*SET EXERCISE*:
Copy the lines of the data below, from the line with "[Recherche] (120, 14)" up to and including the line with "[Flux d'actualité] (137, 2404)".

Some records:
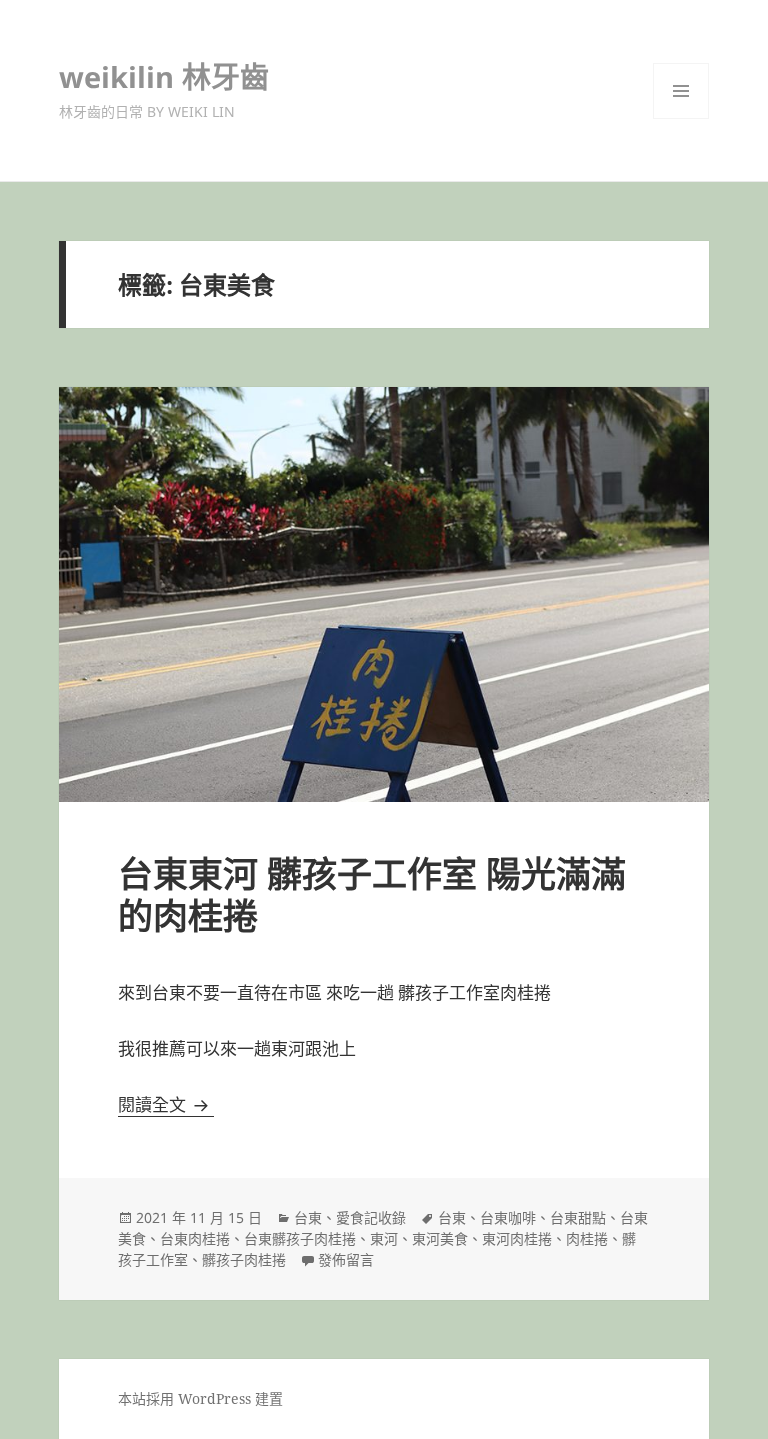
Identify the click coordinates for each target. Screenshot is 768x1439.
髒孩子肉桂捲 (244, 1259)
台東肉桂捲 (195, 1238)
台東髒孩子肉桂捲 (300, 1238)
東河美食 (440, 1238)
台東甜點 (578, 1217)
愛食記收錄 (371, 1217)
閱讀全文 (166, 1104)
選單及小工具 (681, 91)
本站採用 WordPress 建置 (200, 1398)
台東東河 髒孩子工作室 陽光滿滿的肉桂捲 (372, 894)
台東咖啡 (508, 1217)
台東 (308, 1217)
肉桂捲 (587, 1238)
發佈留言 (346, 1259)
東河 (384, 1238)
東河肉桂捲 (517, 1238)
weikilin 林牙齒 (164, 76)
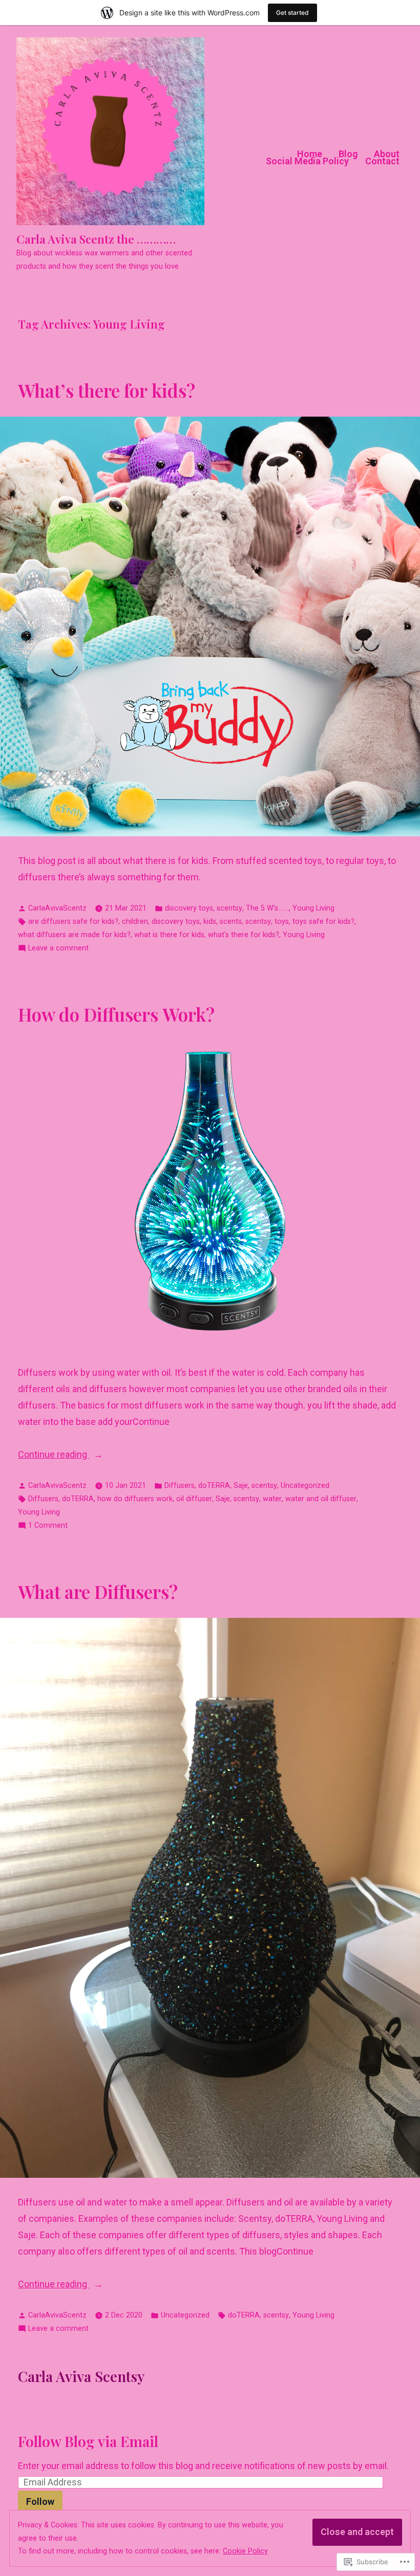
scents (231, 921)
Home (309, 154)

* * *

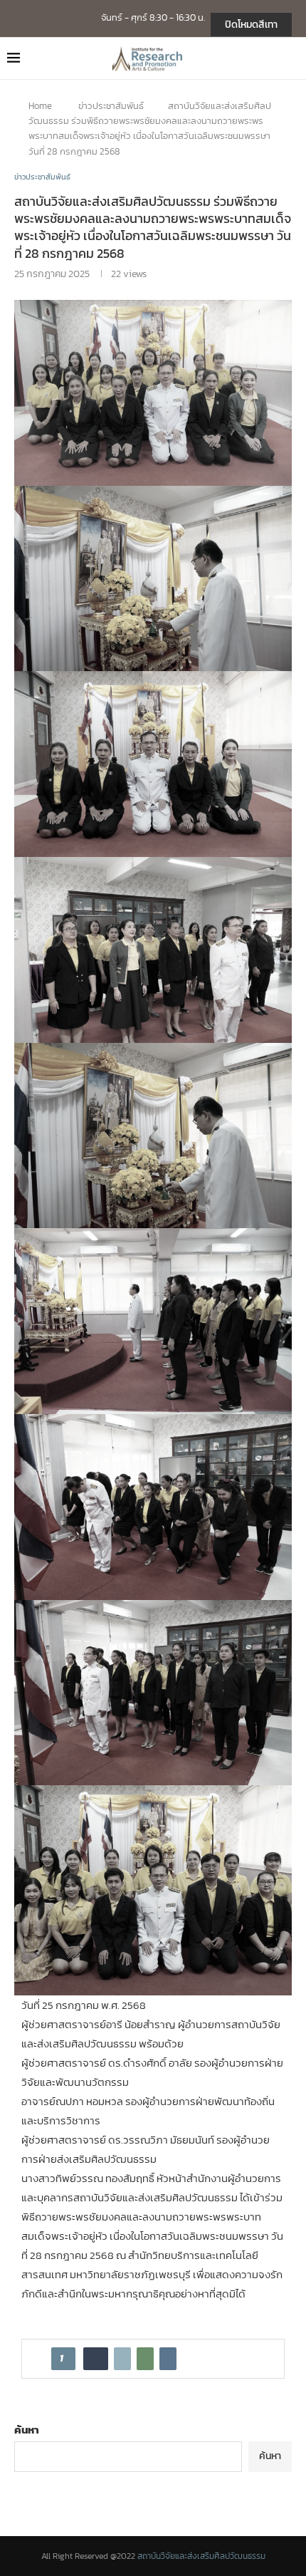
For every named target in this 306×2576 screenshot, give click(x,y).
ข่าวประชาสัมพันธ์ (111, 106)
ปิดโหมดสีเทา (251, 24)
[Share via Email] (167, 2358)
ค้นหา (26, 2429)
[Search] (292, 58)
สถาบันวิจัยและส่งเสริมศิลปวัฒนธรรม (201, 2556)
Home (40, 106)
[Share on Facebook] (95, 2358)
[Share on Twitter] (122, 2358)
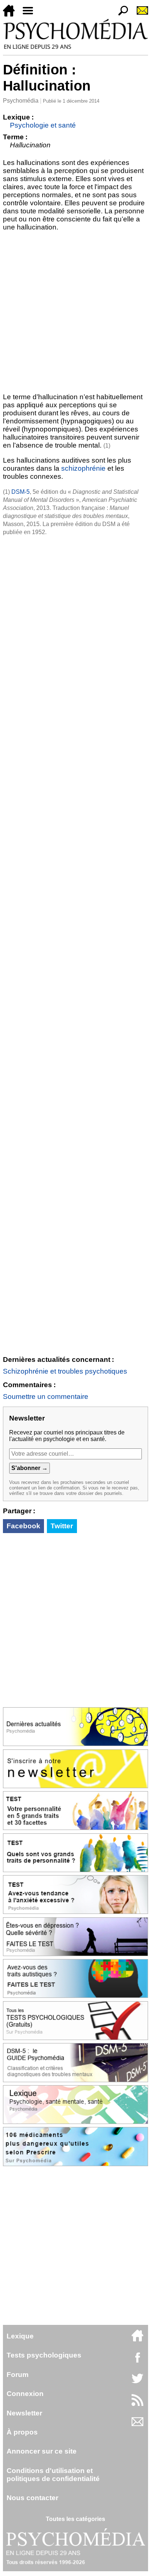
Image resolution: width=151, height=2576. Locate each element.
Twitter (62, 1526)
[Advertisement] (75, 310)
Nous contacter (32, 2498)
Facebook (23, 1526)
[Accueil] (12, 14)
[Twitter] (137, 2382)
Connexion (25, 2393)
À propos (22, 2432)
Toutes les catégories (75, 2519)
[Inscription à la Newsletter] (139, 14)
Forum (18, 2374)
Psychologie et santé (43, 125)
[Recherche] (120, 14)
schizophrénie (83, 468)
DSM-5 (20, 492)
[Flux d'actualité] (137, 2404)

...

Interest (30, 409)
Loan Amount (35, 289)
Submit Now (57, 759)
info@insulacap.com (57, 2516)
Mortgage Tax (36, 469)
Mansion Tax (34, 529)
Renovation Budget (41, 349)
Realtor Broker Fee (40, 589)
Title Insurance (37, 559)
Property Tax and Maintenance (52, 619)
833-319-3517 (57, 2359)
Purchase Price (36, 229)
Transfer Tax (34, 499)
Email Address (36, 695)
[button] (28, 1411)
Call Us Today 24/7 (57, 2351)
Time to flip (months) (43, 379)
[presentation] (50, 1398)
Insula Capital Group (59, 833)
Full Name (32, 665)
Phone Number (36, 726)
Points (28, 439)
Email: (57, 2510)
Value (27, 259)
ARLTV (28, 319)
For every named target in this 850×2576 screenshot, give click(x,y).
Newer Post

*SOLUTION BELOW*:
[Recherche] (120, 14)
schizophrénie (83, 468)
DSM-5 (20, 492)
[Flux d'actualité] (137, 2404)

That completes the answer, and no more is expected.